Take for example, the rapture.

It’s part of a broader theological framework called dispensationalism that is a core tenant of Christian fundamentalism. When I argued last week that the rapture will never, ever happen because it’s not a biblical idea, the fundamentalists came out in droves to accuse me of rejecting scripture and “abandoning a simple truth of the faith.”

While neither accusation is remotely true, the cries of my fundamentalist critics reveal one of their most fundamental problems: they’re ignorant of their own history.

In the mind of the Christian fundamentalist, the way they practice Christianity is the same way Christianity has always been practiced – because that’s the way their grand-parents and great-great-grandparents practiced the faith and how dare you tarnish the good name of those holy saints!!

Holy though those saints may have been, Christianity wasn’t invented 200 years ago when fundamentalism made it’s grand entrance onto the ecclesiastical stage to challenge the great evils of Darwinism, biblical criticism, and happiness.

Which is why if we’re going to talk about the fundamentals of the faith, then the best chance we have of doing that is by turning the calendar back several centuries to the days of ecumenical councils and creeds, the days when orthodoxy was laid down in black and white.

Or whatever color ink and papyrus they were using.

I honestly have no idea.

Anyway, when we do go back and look at the earliest creeds – the formulations of faith that defined the true fundamentals of faith – we find that several supposedly fundamental tenants of faith are missing.

Like the rapture.

Six-day creationism.

A literal reading of scripture.

And, yes, even biblical inerrancy.

None of those hallmarks of today’s fundamentalism are to be found anywhere in the foundational confessions of the faith. And that’s to say nothing of the trove of social mandates fundamentalism has enshrined as fundamentally Christian, like no alcohol, no rock music, no dancing, no playing cards, and you better be careful what you wear or Satan will drag you by your short skirt straight down to hell.

You see, the fundamental problem with fundamentalism is that it fundamentally undermines the gospel.
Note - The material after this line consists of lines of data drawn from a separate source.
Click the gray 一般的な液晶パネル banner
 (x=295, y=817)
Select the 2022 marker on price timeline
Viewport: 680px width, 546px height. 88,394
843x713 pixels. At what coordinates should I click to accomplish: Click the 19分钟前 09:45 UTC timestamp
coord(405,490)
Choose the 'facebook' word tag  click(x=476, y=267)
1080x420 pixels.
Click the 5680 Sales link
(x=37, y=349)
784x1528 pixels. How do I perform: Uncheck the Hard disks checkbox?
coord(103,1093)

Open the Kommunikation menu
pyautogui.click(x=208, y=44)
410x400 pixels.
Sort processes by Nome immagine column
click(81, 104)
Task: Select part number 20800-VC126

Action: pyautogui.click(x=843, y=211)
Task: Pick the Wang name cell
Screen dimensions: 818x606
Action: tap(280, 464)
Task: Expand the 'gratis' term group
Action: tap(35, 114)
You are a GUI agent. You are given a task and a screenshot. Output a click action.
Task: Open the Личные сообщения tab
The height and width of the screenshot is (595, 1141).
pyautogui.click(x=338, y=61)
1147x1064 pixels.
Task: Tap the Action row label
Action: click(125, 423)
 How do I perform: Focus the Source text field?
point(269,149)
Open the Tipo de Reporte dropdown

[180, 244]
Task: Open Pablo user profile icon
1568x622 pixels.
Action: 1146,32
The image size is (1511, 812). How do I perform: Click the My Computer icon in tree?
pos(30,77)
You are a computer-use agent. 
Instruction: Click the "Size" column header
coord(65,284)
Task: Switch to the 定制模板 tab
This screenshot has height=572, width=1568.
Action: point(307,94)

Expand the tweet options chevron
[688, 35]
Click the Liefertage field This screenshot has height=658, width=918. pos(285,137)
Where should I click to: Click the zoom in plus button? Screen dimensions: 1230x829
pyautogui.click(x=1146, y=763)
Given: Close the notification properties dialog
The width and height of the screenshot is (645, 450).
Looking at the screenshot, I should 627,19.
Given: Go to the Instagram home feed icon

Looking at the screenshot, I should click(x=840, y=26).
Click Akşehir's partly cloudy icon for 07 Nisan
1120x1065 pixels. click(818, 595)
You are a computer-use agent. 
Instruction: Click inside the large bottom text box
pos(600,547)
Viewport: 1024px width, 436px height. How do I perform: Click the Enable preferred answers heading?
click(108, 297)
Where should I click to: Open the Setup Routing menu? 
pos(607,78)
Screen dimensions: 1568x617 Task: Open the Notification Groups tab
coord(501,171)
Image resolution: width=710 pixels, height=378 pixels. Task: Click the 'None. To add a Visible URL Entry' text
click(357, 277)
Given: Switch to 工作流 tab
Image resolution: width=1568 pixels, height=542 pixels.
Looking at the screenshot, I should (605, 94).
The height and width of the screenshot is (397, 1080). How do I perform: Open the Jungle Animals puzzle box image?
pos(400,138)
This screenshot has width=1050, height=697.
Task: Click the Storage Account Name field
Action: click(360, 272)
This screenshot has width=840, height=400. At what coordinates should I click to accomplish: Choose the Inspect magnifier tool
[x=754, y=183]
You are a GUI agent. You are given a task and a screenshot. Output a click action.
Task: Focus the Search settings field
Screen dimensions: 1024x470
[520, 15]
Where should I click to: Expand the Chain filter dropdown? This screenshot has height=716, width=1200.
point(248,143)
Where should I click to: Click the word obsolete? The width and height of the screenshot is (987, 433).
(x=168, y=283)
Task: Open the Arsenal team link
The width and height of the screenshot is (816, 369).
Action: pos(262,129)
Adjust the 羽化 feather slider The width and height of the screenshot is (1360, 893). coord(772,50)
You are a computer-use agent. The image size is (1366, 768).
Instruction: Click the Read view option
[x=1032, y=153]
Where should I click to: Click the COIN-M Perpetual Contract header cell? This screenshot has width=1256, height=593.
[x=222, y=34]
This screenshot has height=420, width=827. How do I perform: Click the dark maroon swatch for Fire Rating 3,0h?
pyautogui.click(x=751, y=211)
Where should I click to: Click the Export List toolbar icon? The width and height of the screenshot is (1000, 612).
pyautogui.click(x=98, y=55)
With its literal reading of scripture and legalistic approach to discipleship, fundamentalism turns the Bible into the very sort of thing Jesus rejected in the Pharisees – a weapon to control, manipulate, and exclude. Bound by the particular cultural context of its fundamentalist readers, in the hands of fundamentalism the Bible not only becomes a lifeless book; it becomes the very thing fundamentalists claim to despise: a prooftext for justifying cultural relativism.

That is to say, in the hands of fundamentalism, the Bible does little more than divinely sanction the particular tastes, sensibilities, and ideology of the culture that’s reading it.

This, of course, happens to a certain extent in any expression of Christianity, but it is the dogmatic extreme to which it occurs in fundamentalism that defines this cancer in the body of Christ.

Now, let me be clear.

I don’t call it a cancer lightly.

It’s a cancer because it seeks to destroy healthy parts of the body simply because they follow Jesus differently.

It’s a cancer because it despises our God-given gifts of intellect and curiosity.

It’s a cancer because the gospel of fundamentalism is a gospel of drawing lines in the sand to oppress and exclude while keeping as many people shackled to the chains of legalism as possible.

Therefore, most importantly, it’s a cancer because the gospel of fundamentalism is fundamentally opposed to the gospel of Jesus.

The gospel of Jesus isn’t about power and control.

It’s about humility and grace.

The gospel of Jesus isn’t about having all the right answers.

It’s about having love for all.

And at its core, at perhaps it’s most fundamental level, the gospel of Jesus isn’t about drawing lines in the sand to exclude all who don’t conform to a very narrowly defined sense of acceptability.

It’s about embracing those rejects and calling them blessed.

Which is why at the end day, between its new additions to the faith and opposition to the gospel, there’s actually very little about fundamentalism that’s fundamentally Christian.